Praktijkvraag

Laatste update: 23 maart 2023

Door:


Bij onze gemeente zijn we bezig met het moderniseren van onze website. We letten hierbij op de vereisten uit de Europese Toegankelijkheidsrichtlijn. We begrepen verder dat deze eisen ook gelden voor onze intranetomgeving. Klopt dit? En zijn er nog nieuwe ontwikkelingen omtrent de toegankelijkheidsrichtlijn waar wij rekening mee moeten houden?
Antwoord in het kort

De regels van de Europese toegankelijkheidsrichtlijn zijn in Nederland geïmplementeerd in het Tijdelijk besluit digitale toegankelijkheid overheid. In dit besluit staat dat, afhankelijk van wanneer een overheidswebsite is gepubliceerd, deze moet voldoen aan twee eisen: er moet een toegankelijkheidsverklaring worden gepubliceerd op de website en de website moet in beginsel voldoen aan de Web Content Accessibility Guidelines 2.1 (WCAG 2.1). Er bestaan uitzonderingen voor specifieke situaties. Een intranet hoeft bijvoorbeeld alleen aan de nieuwe toegankelijkheidseisen te voldoen indien deze na 23 september 2019 is gepubliceerd of wanneer deze ingrijpend wordt aangepast.

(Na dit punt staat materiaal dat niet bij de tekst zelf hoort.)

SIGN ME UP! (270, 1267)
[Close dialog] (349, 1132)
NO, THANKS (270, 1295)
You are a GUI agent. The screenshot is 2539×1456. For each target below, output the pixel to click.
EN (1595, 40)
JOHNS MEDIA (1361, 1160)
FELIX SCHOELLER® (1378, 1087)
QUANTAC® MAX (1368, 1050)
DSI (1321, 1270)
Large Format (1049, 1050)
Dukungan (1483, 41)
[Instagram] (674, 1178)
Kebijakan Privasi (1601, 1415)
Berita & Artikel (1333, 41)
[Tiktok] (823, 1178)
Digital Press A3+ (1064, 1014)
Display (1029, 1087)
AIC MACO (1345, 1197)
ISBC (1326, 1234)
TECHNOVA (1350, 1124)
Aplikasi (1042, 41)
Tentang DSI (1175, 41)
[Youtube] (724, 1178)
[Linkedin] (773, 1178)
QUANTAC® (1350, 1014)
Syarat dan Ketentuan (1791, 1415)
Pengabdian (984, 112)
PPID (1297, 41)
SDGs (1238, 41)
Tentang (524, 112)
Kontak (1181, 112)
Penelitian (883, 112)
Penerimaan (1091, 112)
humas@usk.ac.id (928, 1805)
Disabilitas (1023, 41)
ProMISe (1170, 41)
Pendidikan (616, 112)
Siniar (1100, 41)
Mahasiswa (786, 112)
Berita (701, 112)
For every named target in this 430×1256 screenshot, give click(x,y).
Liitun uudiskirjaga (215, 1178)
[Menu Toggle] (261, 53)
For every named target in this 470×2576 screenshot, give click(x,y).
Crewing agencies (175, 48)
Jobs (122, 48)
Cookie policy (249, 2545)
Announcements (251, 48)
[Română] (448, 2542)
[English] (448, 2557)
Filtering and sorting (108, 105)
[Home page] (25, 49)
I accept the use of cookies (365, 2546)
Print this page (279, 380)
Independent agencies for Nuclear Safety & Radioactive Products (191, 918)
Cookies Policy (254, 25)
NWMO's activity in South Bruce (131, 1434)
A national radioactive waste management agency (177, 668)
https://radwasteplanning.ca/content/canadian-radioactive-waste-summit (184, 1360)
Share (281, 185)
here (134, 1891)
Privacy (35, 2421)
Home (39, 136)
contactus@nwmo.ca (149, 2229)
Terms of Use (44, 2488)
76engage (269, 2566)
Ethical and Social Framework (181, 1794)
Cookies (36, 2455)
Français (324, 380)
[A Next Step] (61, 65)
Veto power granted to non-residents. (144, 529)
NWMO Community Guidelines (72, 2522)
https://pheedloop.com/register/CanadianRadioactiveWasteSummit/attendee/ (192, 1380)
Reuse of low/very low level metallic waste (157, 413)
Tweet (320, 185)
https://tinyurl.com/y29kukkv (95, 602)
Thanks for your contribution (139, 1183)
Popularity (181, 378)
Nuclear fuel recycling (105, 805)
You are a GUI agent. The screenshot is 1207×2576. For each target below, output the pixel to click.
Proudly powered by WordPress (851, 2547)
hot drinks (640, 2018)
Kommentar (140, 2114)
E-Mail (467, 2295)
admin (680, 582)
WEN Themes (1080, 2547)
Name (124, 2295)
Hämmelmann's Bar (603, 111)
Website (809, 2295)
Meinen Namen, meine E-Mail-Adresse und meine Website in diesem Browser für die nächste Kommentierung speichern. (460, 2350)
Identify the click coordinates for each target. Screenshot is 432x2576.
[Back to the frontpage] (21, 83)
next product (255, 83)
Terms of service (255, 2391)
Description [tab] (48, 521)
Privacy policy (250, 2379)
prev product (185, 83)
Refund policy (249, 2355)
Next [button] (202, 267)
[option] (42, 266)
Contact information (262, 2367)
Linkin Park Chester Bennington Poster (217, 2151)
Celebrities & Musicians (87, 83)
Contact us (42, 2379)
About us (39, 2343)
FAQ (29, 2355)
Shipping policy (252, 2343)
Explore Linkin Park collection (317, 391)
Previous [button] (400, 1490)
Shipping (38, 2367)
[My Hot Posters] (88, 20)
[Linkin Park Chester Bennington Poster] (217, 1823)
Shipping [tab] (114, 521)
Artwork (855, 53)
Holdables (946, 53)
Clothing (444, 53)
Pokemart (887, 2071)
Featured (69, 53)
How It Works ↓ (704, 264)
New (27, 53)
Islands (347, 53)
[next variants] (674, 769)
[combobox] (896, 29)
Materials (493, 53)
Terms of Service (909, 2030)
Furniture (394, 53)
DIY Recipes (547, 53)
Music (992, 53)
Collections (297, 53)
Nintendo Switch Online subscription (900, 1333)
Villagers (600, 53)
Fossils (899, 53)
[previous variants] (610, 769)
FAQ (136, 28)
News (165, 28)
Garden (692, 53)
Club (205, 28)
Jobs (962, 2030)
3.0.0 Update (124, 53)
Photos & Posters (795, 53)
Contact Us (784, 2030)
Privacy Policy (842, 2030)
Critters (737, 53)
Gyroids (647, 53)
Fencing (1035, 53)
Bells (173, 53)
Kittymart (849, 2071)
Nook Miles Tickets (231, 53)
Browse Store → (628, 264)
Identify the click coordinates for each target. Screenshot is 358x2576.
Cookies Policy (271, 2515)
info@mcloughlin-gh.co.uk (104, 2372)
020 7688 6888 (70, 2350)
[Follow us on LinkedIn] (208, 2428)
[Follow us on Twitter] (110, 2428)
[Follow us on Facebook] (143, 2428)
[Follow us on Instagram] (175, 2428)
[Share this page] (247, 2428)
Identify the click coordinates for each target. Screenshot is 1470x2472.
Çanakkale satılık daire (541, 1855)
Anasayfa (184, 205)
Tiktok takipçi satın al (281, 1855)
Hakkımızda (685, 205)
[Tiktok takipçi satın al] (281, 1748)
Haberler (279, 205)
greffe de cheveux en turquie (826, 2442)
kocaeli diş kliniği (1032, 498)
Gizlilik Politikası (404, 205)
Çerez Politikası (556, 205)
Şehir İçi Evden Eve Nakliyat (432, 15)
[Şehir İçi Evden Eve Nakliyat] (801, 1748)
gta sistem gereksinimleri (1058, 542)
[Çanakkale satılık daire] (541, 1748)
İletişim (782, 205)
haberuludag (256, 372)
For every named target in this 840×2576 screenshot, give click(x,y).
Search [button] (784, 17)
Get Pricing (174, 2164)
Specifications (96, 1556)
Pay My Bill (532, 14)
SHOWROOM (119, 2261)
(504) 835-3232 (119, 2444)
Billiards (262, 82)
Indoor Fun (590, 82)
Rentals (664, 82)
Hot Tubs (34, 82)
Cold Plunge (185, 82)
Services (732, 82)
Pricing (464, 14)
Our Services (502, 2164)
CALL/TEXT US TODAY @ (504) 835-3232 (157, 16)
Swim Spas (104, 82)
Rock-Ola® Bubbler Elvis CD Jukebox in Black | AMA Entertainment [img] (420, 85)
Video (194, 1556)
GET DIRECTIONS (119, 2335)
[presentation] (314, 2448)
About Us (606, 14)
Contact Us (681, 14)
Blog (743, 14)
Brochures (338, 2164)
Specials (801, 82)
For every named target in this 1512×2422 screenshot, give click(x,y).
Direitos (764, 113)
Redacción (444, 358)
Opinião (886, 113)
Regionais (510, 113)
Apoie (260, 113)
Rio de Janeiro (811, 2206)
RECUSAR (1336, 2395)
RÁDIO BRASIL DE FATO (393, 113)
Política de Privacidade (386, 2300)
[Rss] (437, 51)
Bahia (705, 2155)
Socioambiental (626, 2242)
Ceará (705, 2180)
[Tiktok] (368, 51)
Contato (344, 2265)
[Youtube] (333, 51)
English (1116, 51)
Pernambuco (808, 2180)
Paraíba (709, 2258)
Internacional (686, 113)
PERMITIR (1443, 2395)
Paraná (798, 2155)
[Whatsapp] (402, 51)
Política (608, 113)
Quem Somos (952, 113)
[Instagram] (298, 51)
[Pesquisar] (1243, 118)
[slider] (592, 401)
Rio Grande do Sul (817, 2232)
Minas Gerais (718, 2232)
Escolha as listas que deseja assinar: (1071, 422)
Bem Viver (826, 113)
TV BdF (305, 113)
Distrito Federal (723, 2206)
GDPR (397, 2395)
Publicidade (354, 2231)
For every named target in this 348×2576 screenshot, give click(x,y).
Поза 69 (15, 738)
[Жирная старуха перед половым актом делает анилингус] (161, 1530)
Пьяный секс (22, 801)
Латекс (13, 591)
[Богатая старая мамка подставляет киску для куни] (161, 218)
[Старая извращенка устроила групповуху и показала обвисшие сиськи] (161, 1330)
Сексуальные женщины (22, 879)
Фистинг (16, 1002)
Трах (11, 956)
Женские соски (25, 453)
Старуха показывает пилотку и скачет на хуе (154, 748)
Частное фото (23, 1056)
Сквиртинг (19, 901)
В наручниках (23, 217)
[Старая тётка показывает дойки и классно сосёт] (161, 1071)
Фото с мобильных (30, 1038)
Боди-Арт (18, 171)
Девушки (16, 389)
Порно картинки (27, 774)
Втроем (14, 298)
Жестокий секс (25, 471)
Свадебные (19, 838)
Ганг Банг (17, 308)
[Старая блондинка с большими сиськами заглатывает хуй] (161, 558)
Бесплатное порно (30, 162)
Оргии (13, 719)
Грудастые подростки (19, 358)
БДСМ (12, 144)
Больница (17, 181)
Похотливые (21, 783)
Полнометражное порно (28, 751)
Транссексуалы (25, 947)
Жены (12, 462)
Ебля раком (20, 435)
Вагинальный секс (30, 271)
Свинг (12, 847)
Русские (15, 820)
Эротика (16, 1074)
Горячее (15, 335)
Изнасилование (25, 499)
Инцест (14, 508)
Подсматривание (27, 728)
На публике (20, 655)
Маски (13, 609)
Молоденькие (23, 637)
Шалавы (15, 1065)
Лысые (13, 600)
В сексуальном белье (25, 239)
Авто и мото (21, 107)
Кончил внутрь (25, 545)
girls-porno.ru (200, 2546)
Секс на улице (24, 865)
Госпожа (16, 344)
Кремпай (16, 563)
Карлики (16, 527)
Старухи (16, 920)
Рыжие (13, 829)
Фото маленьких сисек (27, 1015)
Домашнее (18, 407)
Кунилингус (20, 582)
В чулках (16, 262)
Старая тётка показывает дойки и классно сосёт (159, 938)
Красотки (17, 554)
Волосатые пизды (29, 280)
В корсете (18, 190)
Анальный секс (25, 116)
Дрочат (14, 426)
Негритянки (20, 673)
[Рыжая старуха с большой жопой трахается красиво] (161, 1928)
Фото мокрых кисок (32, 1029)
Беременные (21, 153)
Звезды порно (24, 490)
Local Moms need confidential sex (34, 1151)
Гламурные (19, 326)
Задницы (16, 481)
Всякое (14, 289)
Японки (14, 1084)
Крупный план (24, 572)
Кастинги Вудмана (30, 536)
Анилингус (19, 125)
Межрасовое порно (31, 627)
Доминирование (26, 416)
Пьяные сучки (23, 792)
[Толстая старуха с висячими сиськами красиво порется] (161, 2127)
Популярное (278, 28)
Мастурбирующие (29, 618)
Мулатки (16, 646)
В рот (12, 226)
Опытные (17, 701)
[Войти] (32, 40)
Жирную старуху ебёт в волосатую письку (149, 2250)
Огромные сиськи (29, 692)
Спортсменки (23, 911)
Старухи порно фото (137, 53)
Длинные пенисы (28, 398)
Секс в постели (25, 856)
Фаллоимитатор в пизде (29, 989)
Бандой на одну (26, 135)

De Europese toegankelijkheidsrichtlijn

De Europese Toegankelijkheidsrichtlijn (EU) 2016/2102 is op 22 december 2016 in werking getreden. De richtlijn legt verplichtingen op aan organisaties in de publieke sector betreffende de digitale kanalen die zij gebruiken. Het gaat bijvoorbeeld om de website, mobiele applicaties en interne of externe netwerken van overheidsorganisaties. Deze digitale kanalen moeten net zo goed toegankelijk zijn voor mensen mét handicap als mensen zónder handicap.

Wat staat er in de richtlijn?

De Europese Toegankelijkheidsrichtlijn legt verplichtingen op voor alle lokale en nationale overheden, aanbestedingsplichtige organisaties en samenwerkingsverbanden hiertussen (zie artikel 3 lid 1 Richtlijn). De richtlijn verplicht lidstaten ertoe dat deze overheidsinstanties ‘de noodzakelijke maatregelen nemen om hun websites en mobiele applicaties voor hun gebruikers toegankelijker te maken door ze waarneembaar, bedienbaar, begrijpelijk en robuust te maken’ (artikel 4 Toegankelijkheidsrichtlijn).

Dit betekent dat overheidsinstanties hun websites op zo’n manier moeten inrichten dat deze voor gebruikers zo toegankelijk mogelijk is, met name voor personen met een beperking. Het voldoen aan deze toegankelijkheidseisen moet voor de overheidsorganisatie echter geen onevenredige last vormen (artikel 5 Toegankelijkheidsrichtlijn). Er mag bijvoorbeeld rekening worden gehouden met de omvang en beschikbare middelen van de overheidsorganisatie, en hoe de geraamde kosten van de aanpassingen zich verhouden tot de verwachte voordelen voor personen met een beperking.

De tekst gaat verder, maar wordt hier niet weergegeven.